Une faute lourde passible de peine d’emprisonnement (Attention prudence !)
Décidemment, il y a des maires tout-puissants dans notre pays ou du moins, des maires qui donnent l’impression de l’être. Sinon comment comprendre que sous prétexte des opérations de lotissement et de recasement, des maires exproprient des propriétaires terriens, laissent des veuves sans toit et réduise de plus de moitié, la superficie des parcelles des populations. Et devant tout ça, il n’y a personne pour réagir. Il n’est plus un secret pour personne que les maires profitent des opérations de lotissement et de recasement pour s’enrichir et pour se constituer des parcelles à vendre ou à revendre.

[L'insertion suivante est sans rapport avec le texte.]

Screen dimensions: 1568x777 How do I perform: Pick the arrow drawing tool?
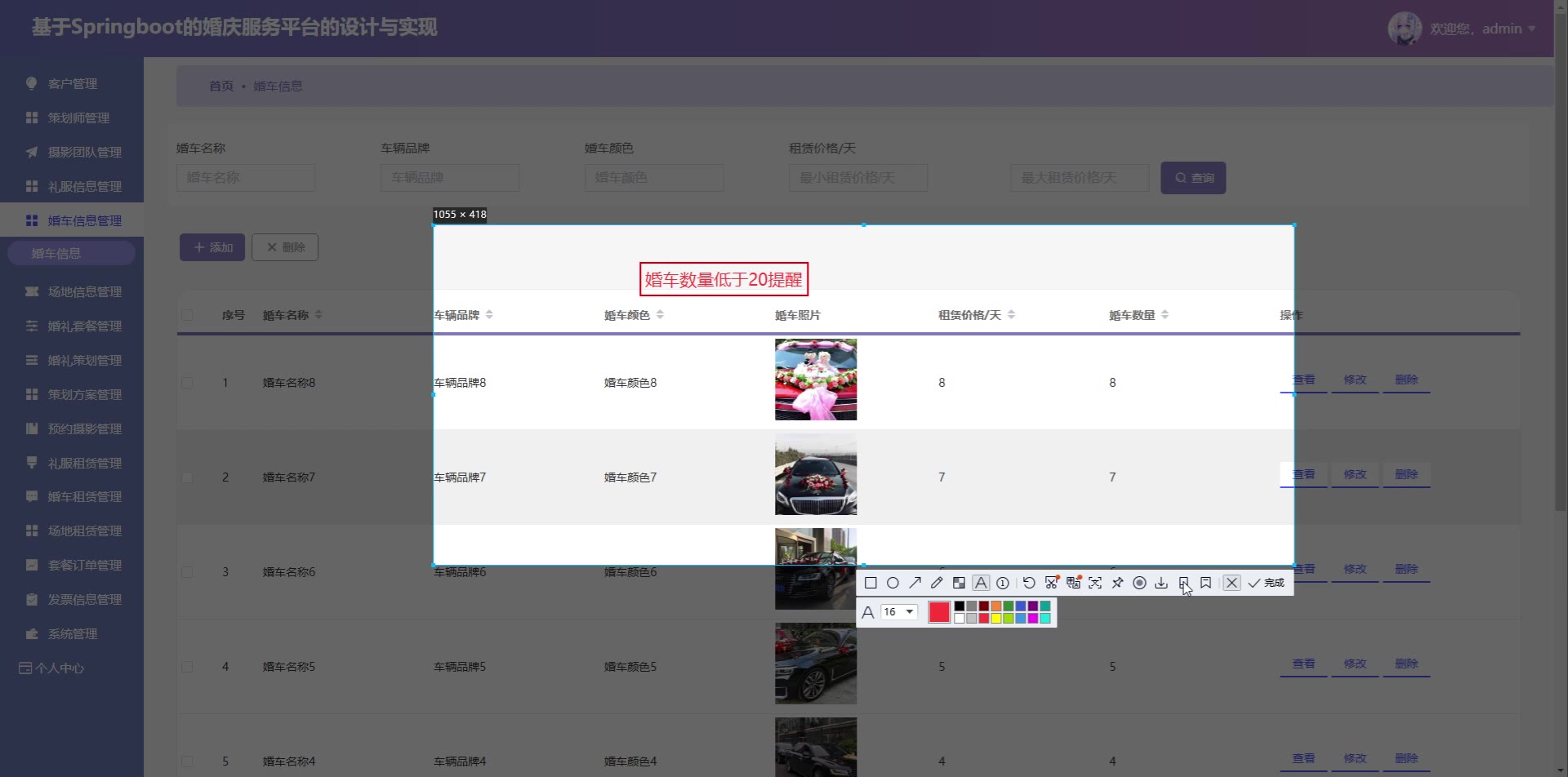(915, 583)
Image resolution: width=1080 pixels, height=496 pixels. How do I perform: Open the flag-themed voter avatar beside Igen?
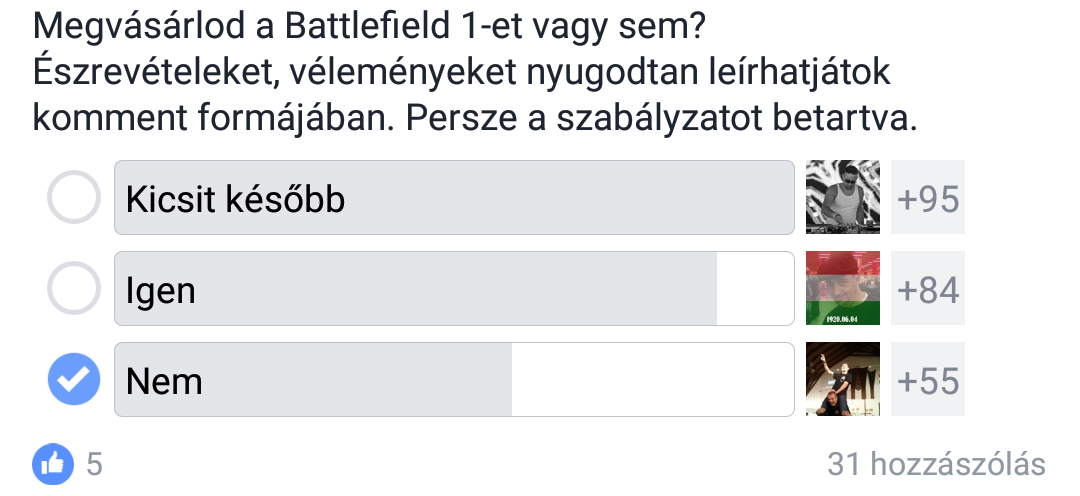pos(842,288)
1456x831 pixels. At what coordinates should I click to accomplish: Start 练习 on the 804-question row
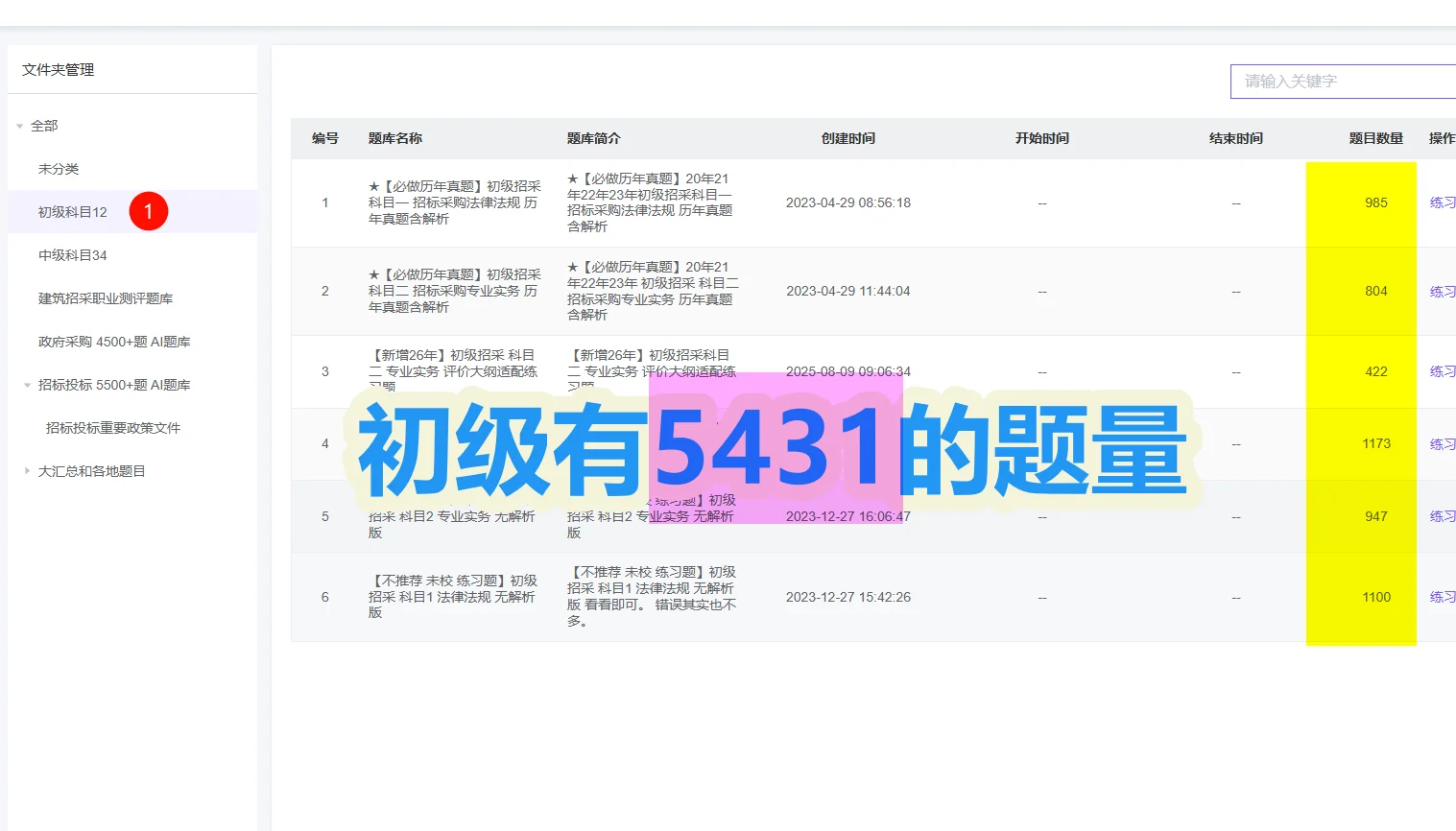[1442, 291]

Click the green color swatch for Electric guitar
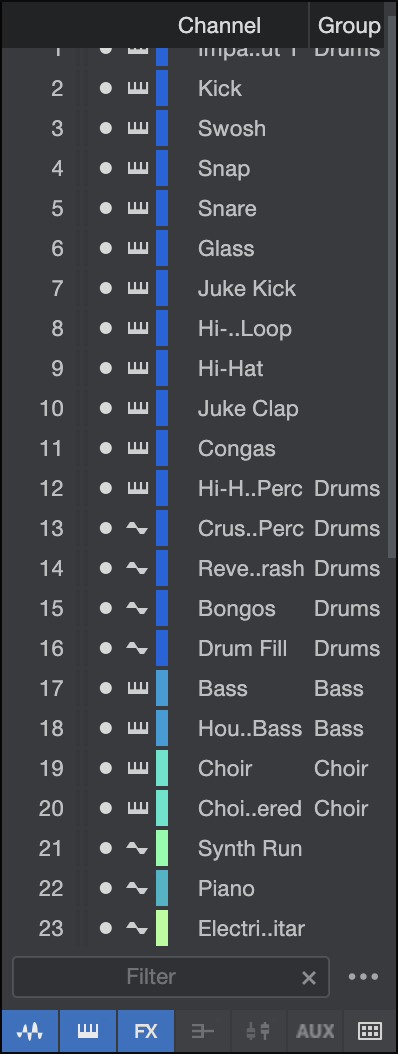[162, 928]
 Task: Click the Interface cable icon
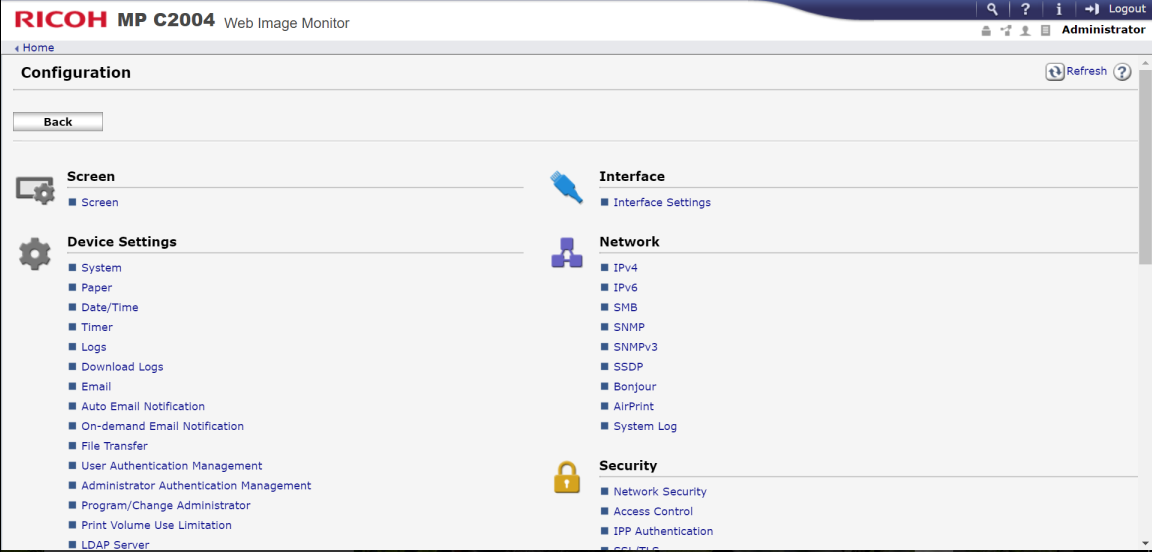click(x=566, y=187)
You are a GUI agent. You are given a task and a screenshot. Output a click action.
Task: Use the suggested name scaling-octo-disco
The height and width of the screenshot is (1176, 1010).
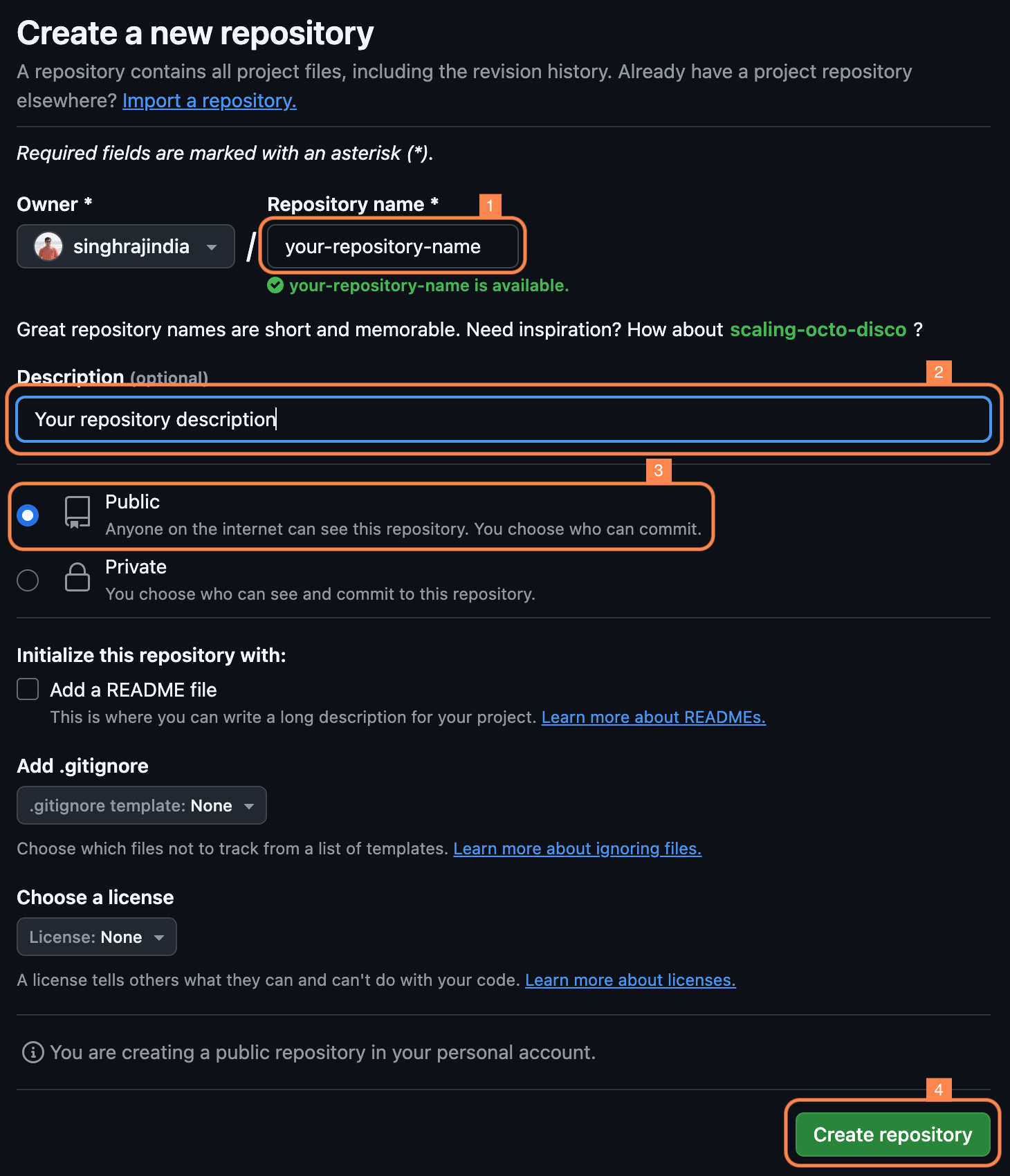818,330
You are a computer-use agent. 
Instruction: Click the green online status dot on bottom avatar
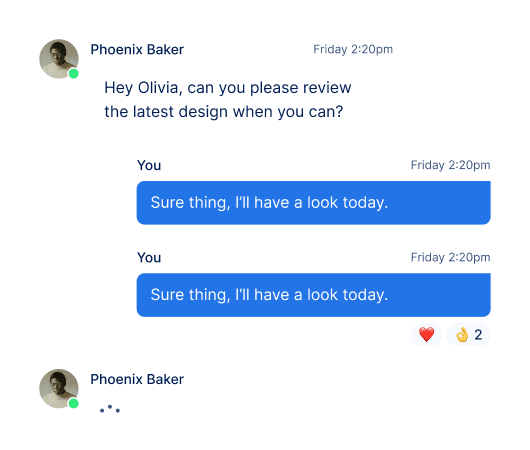(73, 403)
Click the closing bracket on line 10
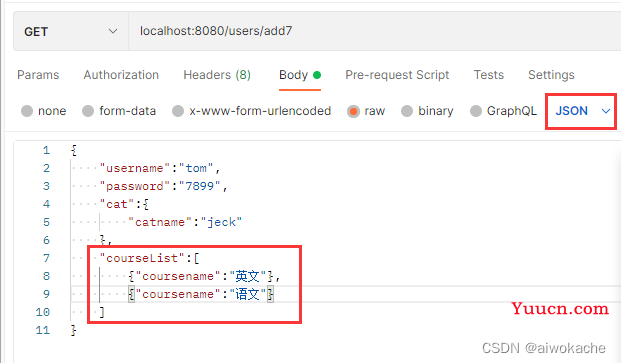This screenshot has width=621, height=363. click(102, 312)
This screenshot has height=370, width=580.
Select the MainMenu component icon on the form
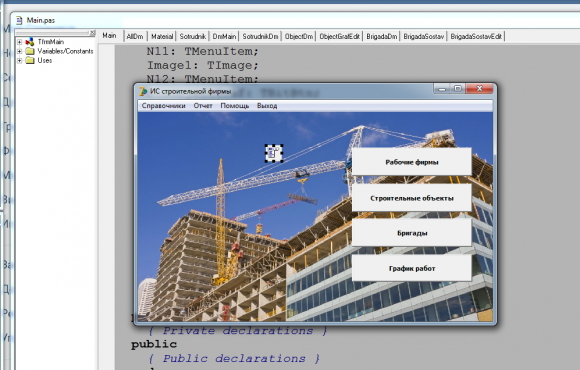274,153
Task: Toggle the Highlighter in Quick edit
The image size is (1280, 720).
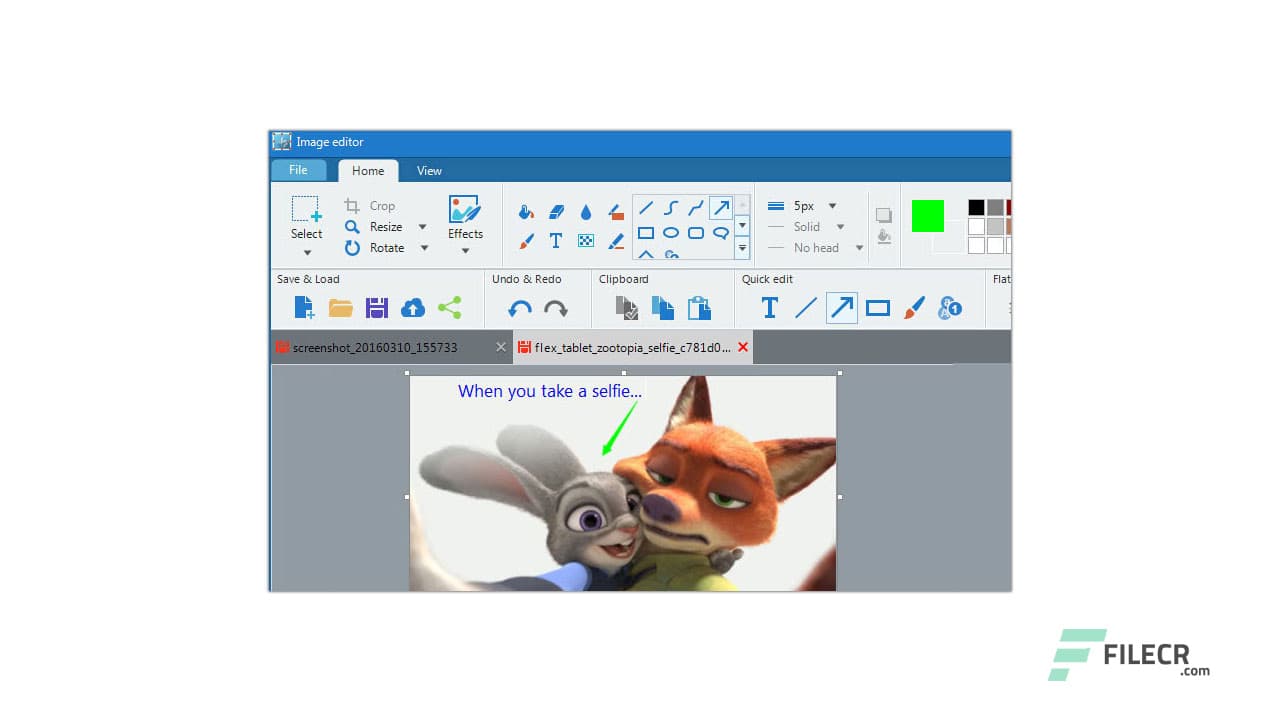Action: (x=914, y=308)
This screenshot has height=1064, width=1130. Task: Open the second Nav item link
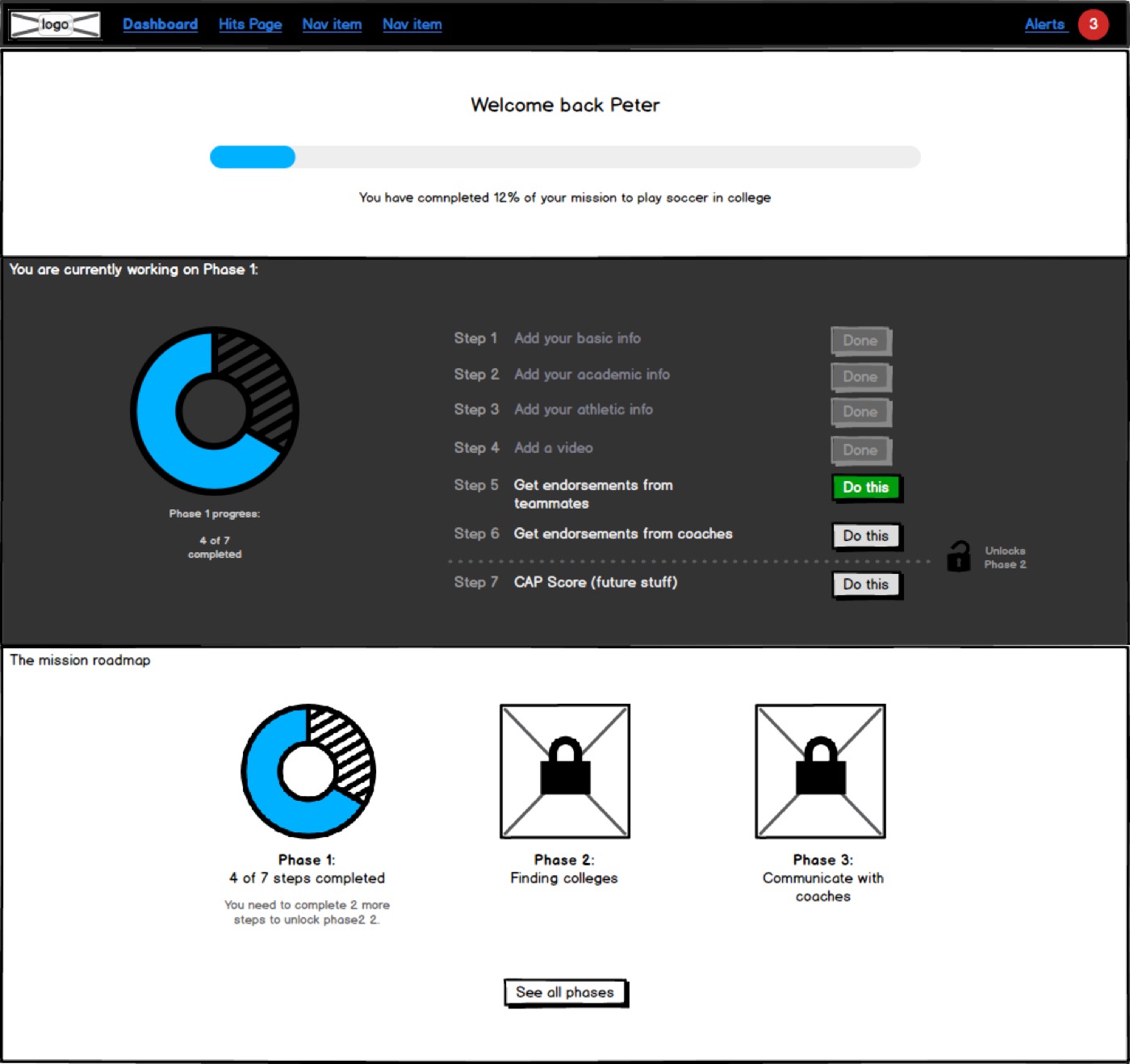point(412,24)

Cette mauvaise habitude de certains maires met à mal la cohésion nationale dans la mesure où, ils laissent nombre de personne sans toit, les poussant au banditisme et autres forfaits. Cette manière de gérer les ressources foncières qui est constitue d’ailleurs une faute lourde au regard des textes de la décentralisation et pouvant leur ouvrir le boulevard de la prison, révolte les populations qui se sentent lésées. Pire, des maires qui prétendument se réclament de la mouvance présidentielle, prétextent de leur affiliation politique pour gruger les populations et les exproprier au motif qu’ils travaillent pour le compte du gouvernement. Il est donc temps pour le chef de l’Etat de taper du poing sur la table et de mettre en branle l’arsenal nécessaire pouvant mettre hors d’état de nuire ces maires indélicats afin de sauver la cohésion nationale. Sinon, des conflits ethniques ou socio-politiques naîtront ça et là, rien qu’à cause de la gourmandise de certains qui ne pensent qu’à leur poche et oublient l’intérêt des populations. Parce que dépassés par les événements avec les temps qui courent, les propriétaires peuvent perdre les pédales et verser dans la violence et en ce moment, ce sont les vies innocentes qui en payeront le prix fort. Le gouvernement doit encourager les décisions telles que celles prises par la préfet Placide AZANDE pour suspendre les opérations de lotissement et de recasement à Abomey Calavi ; ceci pour le bien-être des populations et la paix si chère aux Béninois.